A Baton Rouge state senator wants a statue in honor of the late civil rights leader the Rev. Dr. T.J. Jemison Sr. to be placed in the Capitol Complex.

Private funds will be raised to pay for the statue, which would be placed in A.Z. Young Park in the shadows of the State Capitol. The park next door to the Pentagon Barracks is named after another Louisiana civil rights leader.

Democratic State Sen. Yvonne Dorsey-Colomb’s Senate Bill 57 seeking to honor Jemison easily cleared its first legislative hurdle Tuesday.

“He was a pillar in Baton Rouge, in the state of Louisiana, in the nation and in the world,” Dorsey-Colomb said.

A native of Selma, Alabama, Jemison was a long-time president of the National Baptist Convention USA — the largest black Baptist organization in the United States. He was known as the architect of the 1953 Baton Rouge bus boycott to protest racially segregated seating on city buses. During the two-week boycott, African-American public transit riders got around town using volunteers driving their personal vehicles in a free-ride network set up by Jemison, which was an important part of keeping this and similar protests viable.

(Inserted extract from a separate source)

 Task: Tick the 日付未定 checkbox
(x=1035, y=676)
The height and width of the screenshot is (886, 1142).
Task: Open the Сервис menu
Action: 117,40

Jemison’s nonviolent protest model was used two years later in Montgomery, Alabama. He also was one of the founders of the Southern Christian Leadership Conference, which was led by the Rev. Martin Luther King Jr.

“In times of racial dissent in Baton Rouge, the Rev. Jemison was the voice of calm,” Dorsey-Colomb said of her former pastor at Mt. Zion First Baptist Church on East Boulevard.

Dorsey-Colomb said the Baton Rouge Area Foundation will be the conduit through which donations will be made.

Jemison died at age 95 in 2013.

Jemison’s son, Theodore Judson Jemison Jr., told the panel that back in the turbulent 1960s, a few “people decided to stand together to get this state moving forward together and make race relations better” and his father was one of them.

“My Dad and (then) Gov. John McKeithen became great friends through the years,” Jemison said.

Upon McKeithen’s death in 1999, it was the Rev. Jemison whom the McKeithen family called upon “to speak over him” because they were “true friends,” his son said.

Dorsey-Colomb said she looked up the meaning of Jemison’s first name, Theodore.

“It means God’s gift,” she said. “He was God’s gift to Baton Rouge, Louisiana, the nation and the world.”

SB57 gained unanimous approval from the Senate and Governmental Affairs Committee and now advances to the Senate floor for a vote.